VISI.NEWS – Aksi unjuk rasa Gerakan Laskar Santri (Gelas) ke Polres dan Kantor Kejaksaan Kabupaten Tasikmalaya, Senin (12/7/2021) diwarnai aksi perusakan fasilitas umum dan mobil polisi. Sebanyak 32 orang berhasil diamankan di Mapolres Tasikmalaya.
@visi.news #tiktokberita #visinews Mobil Polisi Jadi Sasaran Perusakan Oknum Aksi Unjuk Rasa di Tasikmalaya, Senin 12 Juli 2021
Keterangan yang dihimpun VISI.NEWS menyebutkan, aksi yang berlangsung hari ini berlangsung di Mako Polres Tasikmalaya dan Kantor Kejaksaan Kab.Tasikmalaya.
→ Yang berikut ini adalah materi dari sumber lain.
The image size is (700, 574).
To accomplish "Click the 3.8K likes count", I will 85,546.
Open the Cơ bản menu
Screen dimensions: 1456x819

Massa Gelas yang berjumlah kurang lebih 70 orang yang dipimpin Korlap Hadis itu datang dengan menggunakan satu unit mobil komando dan 30 unit kendaraan roda dua.
Aksi massa berlangsung mulai dari Ponpes Al Muhtar Kp Singarani Ds Cikadongdong – Jln Raya Cikunir – Jln Raya Cintaraja – Jln Raya Timur Singaparna – jl. Bojongkoneng – Kantor Kejaksaan Negeri Kab Tasikmalaya.
Pada pukul 08.43 WIB masa Aksi kumpul di masjid Agung Baiturahman Bojongkoneng Desa Sukaasih, Kecamatan Singaparna, Kabupaten Tasikmalaya.
Pada pukul 09.45 WIB masa aksi tiba di Kantor Kejaksaan Negeri Kabupaten Tasikmalaya Jalan Raya Mangunreja No. 88 dan langsung menyampaikan orasinya.
“Negara kita sudah krisis keadilan dan carut marutnya keadilan di negeri ini. Wahai pengusaha Indonesia kami akan menuntut keadilan atas terjadinya pembantaian di KM 50 Cikampek,” cetus Apay salah seorang pengunjuk rasa.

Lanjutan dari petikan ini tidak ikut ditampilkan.